In the data below, how many lines include the word "computer"? Give only the number.

====================

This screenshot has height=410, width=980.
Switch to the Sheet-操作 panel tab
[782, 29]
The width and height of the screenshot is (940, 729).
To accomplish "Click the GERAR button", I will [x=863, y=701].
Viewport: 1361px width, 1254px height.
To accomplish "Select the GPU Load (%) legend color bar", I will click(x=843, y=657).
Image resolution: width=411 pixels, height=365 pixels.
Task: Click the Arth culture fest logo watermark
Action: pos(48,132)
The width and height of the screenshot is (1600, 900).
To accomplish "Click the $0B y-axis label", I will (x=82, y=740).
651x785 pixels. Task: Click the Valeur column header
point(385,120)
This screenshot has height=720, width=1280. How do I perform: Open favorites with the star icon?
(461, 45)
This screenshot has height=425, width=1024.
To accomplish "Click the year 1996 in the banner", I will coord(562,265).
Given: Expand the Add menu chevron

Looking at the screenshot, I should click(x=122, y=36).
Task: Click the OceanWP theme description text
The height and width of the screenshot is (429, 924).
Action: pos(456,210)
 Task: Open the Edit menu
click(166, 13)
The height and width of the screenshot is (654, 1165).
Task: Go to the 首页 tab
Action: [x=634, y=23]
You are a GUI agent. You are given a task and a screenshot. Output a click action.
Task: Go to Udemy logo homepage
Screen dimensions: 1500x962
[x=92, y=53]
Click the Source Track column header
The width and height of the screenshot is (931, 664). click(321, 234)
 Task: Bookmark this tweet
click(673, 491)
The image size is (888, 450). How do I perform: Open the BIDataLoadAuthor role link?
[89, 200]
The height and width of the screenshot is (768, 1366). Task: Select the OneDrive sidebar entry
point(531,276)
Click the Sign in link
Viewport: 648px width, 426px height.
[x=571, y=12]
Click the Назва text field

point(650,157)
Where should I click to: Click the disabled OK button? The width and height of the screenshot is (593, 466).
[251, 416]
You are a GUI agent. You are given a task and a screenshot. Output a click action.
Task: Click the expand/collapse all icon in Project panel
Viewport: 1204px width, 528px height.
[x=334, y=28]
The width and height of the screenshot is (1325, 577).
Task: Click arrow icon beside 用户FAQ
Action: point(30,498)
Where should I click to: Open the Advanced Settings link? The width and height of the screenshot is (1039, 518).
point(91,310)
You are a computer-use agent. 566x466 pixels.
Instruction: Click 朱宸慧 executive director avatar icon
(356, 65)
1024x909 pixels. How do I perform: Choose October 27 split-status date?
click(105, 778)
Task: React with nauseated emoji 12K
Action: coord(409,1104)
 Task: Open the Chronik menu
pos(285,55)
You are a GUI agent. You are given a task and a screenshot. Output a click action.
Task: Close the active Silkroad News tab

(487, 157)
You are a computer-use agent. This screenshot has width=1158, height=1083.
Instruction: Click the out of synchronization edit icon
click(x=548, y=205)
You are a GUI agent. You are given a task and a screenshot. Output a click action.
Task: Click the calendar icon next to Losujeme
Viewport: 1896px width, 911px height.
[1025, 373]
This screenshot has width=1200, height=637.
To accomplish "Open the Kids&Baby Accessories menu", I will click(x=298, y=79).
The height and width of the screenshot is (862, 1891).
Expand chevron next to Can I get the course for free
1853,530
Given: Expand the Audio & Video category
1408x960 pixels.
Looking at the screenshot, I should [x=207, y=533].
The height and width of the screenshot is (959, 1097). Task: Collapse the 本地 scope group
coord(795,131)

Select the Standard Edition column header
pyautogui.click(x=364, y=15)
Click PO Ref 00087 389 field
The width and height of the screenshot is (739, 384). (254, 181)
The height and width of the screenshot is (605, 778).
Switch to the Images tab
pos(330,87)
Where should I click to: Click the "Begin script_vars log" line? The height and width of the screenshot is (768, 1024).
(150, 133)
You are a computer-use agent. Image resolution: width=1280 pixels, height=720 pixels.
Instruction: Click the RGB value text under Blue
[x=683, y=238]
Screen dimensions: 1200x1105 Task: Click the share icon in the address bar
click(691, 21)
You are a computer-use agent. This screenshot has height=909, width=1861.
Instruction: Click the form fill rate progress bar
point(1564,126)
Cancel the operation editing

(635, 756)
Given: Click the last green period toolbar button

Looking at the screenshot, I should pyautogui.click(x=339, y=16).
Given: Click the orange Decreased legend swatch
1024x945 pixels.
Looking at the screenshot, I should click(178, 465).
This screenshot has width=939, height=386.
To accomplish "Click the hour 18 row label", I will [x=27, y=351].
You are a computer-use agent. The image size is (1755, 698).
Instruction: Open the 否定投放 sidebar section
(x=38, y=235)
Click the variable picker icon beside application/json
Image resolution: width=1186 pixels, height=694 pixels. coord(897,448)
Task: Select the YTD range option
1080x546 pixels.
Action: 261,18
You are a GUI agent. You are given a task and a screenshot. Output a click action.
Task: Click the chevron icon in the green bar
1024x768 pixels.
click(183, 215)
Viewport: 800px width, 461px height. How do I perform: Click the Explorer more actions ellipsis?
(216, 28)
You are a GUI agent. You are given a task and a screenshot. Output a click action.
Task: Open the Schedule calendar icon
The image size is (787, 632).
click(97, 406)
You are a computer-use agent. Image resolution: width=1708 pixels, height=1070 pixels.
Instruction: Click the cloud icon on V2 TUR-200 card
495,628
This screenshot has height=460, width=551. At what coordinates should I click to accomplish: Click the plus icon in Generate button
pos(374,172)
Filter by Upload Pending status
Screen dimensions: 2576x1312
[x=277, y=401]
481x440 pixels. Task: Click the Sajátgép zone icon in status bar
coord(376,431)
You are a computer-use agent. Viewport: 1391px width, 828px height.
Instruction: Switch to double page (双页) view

====================

Your response → 7